University in times of pandemic: Digital instruction at the MHB
Brandenburg an der Havel, 4 December 2020
Today’s interdisciplinary seminar on “the first seven days of a newborn child” is part of the regular curriculum and explores how the small body of a baby adjusts to life outside the womb. Medical student Alicia Assem is sitting in a video seminar room at the Immanuel Klinik Rüdersdorf. The 22-year-old MHB medical student listens as paediatrician Meike Wetzling describes what happens in the body of neonates in the first days after birth.
Digital seminars and lectures exclusively
Assem’s day started this morning at the department of child and adolescent psychiatry in Rüdersdorf and included morning meeting, group therapy and sessions with young patients. Currently in her 8th semester, she is completing the practical parts of her training at hospitals in Bernau and Rüdersdorf. The majority of encounters with fellow students is virtual only. She is pleased to be able to attend lectures and seminars despite the Corona pandemic.
Over the last months, digital instruction formats have gained key importance for student education. After an exclusively virtual summer term, the MHB started the winter semester with a comprehensive hygiene concept and risked a restart with classroom attendance. But all events for larger groups remain online.
Modern digital infrastructure at all MHB locations
“The transformation from fetal to postnatal circulation is a key moment in a baby’s development. What must happen to make the transformation work?” so Meike Wetzing’s question directed at one of the moving cameras on the wall. Seminar rooms at the MHB are equipped with the latest technology. Cameras are mounted below large flat-panel screens and follow movements and voices in the room. Highly sensitive microphones on the ceiling capture voice signals from all corners. Persons speaking are displayed on large screens.
Many MHB locations have such ultramodern video conference rooms. Even before Corona, the university was well equipped for instruction via internet. Lectures in the clinical part of the medical curriculum from the 8th semester are already organized in online format exclusively, and early investments into digital infrastructure are now paying off.
Jenny Engelmann (31) from the scientific staff of the MHB Institute of Biochemistry assists her colleague Meike Wetzling in today’s instruction. She explains the biochemical processes taking place in the bodies of newborns.
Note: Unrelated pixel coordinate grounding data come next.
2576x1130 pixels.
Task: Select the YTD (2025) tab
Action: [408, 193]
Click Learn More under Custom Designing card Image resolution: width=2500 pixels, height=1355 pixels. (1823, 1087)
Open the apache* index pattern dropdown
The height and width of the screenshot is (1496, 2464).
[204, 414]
Among her other research interests are innovative and improved teaching methods, specifically in digital formats.
“Online formats: greater reluctance to play an active part”
She observes a greater reluctance in students to play an active part in online formats, and therefore wants to motivate participants to speak up and ask questions. Another disadvantage compared to classroom attendance is the lack of interaction, of gestures and facial expressions. This is why Engelmann uses various digital applications to improve interaction in seminars, such as survey and quiz tools, virtual group work or tutorial videos. Lectures and seminars are now recorded so that students can watch them at a later time.
Alicia Assem perceives these video lectures as a big plus of digital studies in times of Corona: “You are far more flexible if you are ill or have an appointment.” She profited from the new format in summer when she volunteered in a Corona test station and watched her scheduled lectures after her shift.